Student Awards Agency Scotland

Executive agency overview
- Jurisdiction: Scotland
- Employees: 266 (2024/25)
- Executive agency executive: Catherine Topley, Chief Executive Officer;
- Parent Executive agency: Scottish Government
- Website: www.saas.gov.uk

= Student Awards Agency for Scotland =

Executive agency

Student Awards Agency Scotland (SAAS) (Buidheann-tabhartais Oileanach na h-Alba) is an executive agency of the Scottish Government. It supports eligible Scottish students by paying their tuition fees, as well as offering bursaries and supplementary grants. It also assesses students applying for loans. The Agency administers the Individual Learning Accounts Scotland scheme (ILA's) in partnership with Skills Development Scotland (SDS).

== Funding provided ==
SAAS provides funding to students.

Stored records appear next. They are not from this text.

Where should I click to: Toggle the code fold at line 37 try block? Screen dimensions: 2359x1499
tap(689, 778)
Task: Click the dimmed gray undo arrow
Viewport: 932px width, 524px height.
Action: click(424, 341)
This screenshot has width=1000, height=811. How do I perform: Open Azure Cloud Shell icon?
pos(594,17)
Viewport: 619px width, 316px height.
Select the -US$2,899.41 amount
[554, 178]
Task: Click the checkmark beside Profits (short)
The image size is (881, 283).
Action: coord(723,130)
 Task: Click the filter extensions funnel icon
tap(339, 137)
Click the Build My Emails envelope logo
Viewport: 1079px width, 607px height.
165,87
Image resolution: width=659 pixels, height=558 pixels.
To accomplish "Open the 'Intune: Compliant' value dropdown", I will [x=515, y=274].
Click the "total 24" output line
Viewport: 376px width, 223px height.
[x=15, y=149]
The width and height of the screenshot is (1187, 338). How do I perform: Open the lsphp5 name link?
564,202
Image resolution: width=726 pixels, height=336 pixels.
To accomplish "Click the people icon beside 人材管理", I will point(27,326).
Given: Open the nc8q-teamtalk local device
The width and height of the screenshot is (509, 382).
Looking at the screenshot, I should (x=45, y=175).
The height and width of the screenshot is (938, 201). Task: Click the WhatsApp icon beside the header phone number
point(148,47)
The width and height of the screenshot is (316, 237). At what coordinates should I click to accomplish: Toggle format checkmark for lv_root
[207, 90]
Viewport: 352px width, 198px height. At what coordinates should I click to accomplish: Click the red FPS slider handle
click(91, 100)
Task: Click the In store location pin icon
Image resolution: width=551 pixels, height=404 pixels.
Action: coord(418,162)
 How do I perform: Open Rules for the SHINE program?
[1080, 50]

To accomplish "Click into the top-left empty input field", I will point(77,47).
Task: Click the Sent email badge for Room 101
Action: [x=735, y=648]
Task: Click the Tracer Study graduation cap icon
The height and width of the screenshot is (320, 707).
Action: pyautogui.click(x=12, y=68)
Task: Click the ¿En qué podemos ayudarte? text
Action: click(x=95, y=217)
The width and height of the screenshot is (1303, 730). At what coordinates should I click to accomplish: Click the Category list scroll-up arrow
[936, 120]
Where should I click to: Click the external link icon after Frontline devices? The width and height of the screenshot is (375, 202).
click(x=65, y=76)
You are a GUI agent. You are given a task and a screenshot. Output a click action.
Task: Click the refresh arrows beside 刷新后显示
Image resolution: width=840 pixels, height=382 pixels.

Some of the most noteworthy are:

=== Tuition fees ===
SAAS pays the tuition fees of eligible Scottish and EU students. SAAS will pay these fees regardless of a student's financial situation.

=== Fee loans ===
SAAS can authorise loans to cover the tuition fees of Scottish students going to study elsewhere in the UK.

=== Student loans ===
Student loans are available to help with living costs. Student loans are paid by the Student Loans Company but students apply for their loan through SAAS. Any eligible student can apply for the minimum loan regardless of their income. The maximum loan is income assessed. The maximum loan that a young student can receive is £5,750, and the maximum loan for an independent student is £6750. However, if your household income is over £34,000 the maximum loan for a student is £4,750.

Students normally do not have to start repaying this loan until the April after they graduate or leave their course. The Student Loans Company (SLC) expect students to pay 9% of any income they earn over £17,335 a year. This threshold normally increases every year with inflation.

=== Bursary ===
A bursary is a non-repayable income-assessed grant to help students with living costs.

A young student can receive a bursary of up to £1,750. To be eligible to receive a bursary an applicant's family have to have a household income of no more than £33,999.

An independent student can receive a bursary of £750. To be eligible to receive the bursary an applicant's spouse/partner must earn no more than £16,999.

Bursaries for higher education students from Scottish households with an income of up to £24,000 will increase by £125 from academic year 2015/16 - raising the maximum available bursary for young students to £1,875, and £875 for independent students. From 2016/17 the household income threshold for receiving the maximum bursary will also be raised from up to £17,000 to up to £19,000.